Email article | Comment on this article | Sign up to News Alerts

Italy’s trade laws have recently been amended, with the aim of deregulating the trade sector which is so critical to Italy. However, the immediate effects of this reform have so far been diluted by the failure of individual regions to adopt respective implementing regulations.

The new trade law abolished regional regulations restricting competition in several key commercial sectors. For instance, the new law abrogated some rules, such as those that required enrolment in registers and professional requirements to conduct trade activities, as well as mandatory minimum distances between similar shops and quantity limits for stock.

In addition to these new provisions that are specific to commercial retail activities, the trade law also introduced rules intended to have an impact on the retail real estate market. Pre-existing rules providing for market quotas to be determined in advance or calculated on the volume of sales in sub-regional areas were removed. The trade law also removed barriers to the number of large retail schemes that can be built in each sub-region. These had previously limited the number of square metres of retail sales area for large structures.

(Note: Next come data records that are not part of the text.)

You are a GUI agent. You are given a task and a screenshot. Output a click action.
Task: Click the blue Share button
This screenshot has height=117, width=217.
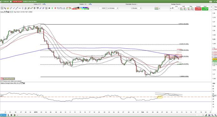pos(3,115)
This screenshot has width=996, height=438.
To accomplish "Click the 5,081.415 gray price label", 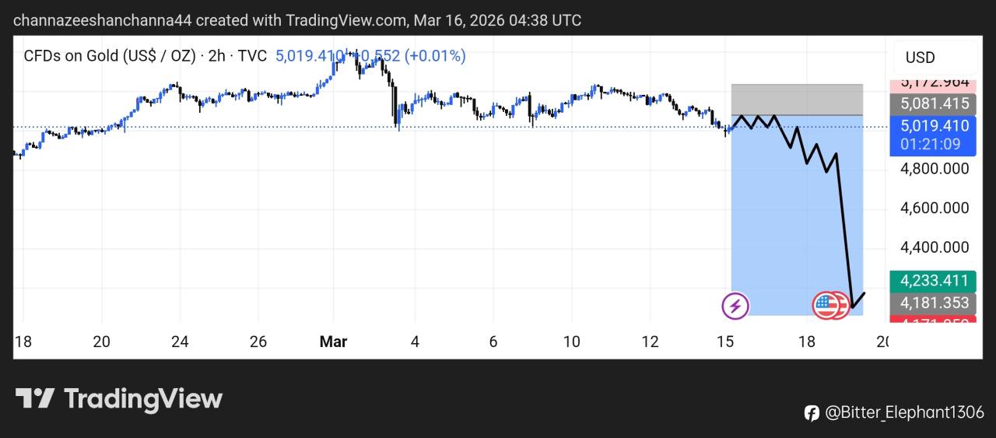I will (x=935, y=103).
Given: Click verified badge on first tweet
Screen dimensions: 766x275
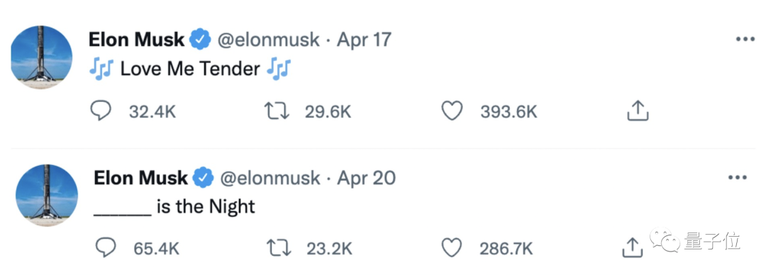Looking at the screenshot, I should tap(200, 40).
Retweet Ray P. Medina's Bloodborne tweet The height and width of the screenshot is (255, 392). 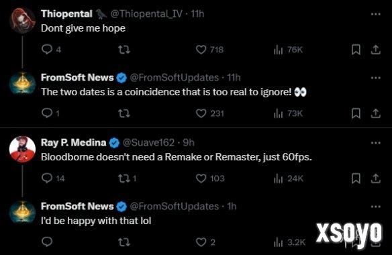click(124, 179)
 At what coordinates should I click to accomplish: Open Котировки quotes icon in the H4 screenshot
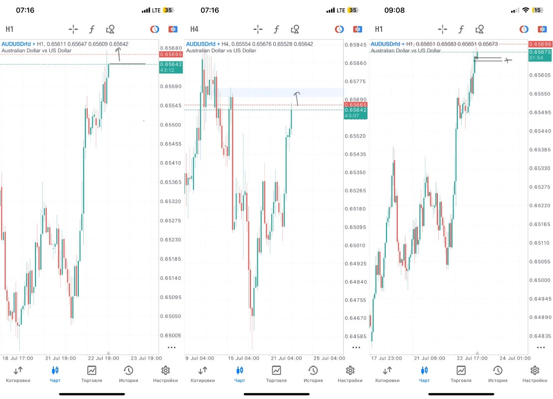pyautogui.click(x=202, y=374)
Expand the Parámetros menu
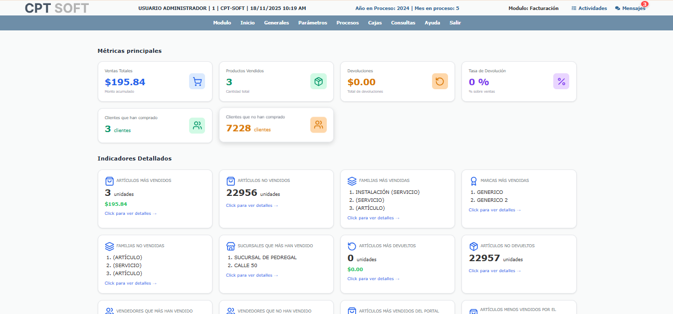The width and height of the screenshot is (673, 314). click(313, 22)
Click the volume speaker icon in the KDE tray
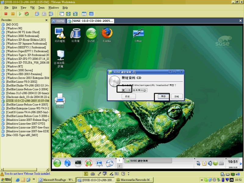The width and height of the screenshot is (244, 183). [x=210, y=163]
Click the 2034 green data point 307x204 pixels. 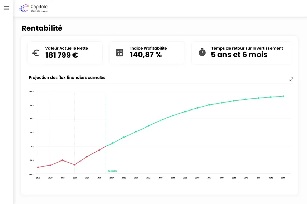173,116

The immediate abolition of these limits should have resulted in a rapid increase in the number of large retail structures — market conditions permitting — since their development would no longer be blocked. This was how market operators initially interpreted the trade law, i.e. that there were no longer any restrictions to building shopping centres and retail parks.

However, since the Italian Constitution provides for national authority with respect to free competition but exclusive regional authority over trade, the trade law could only abrogate national legislation which was not compliant with the principles of free competition. The new law could not change regional law and had to leave this with the regions (setting a term for this purpose which expired on 1 January, 2007). The regions have generally opposed the reforms contained in the trade law or have failed to clearly express whether quotas are still enforceable after the end of the term for enacting implementing regulation.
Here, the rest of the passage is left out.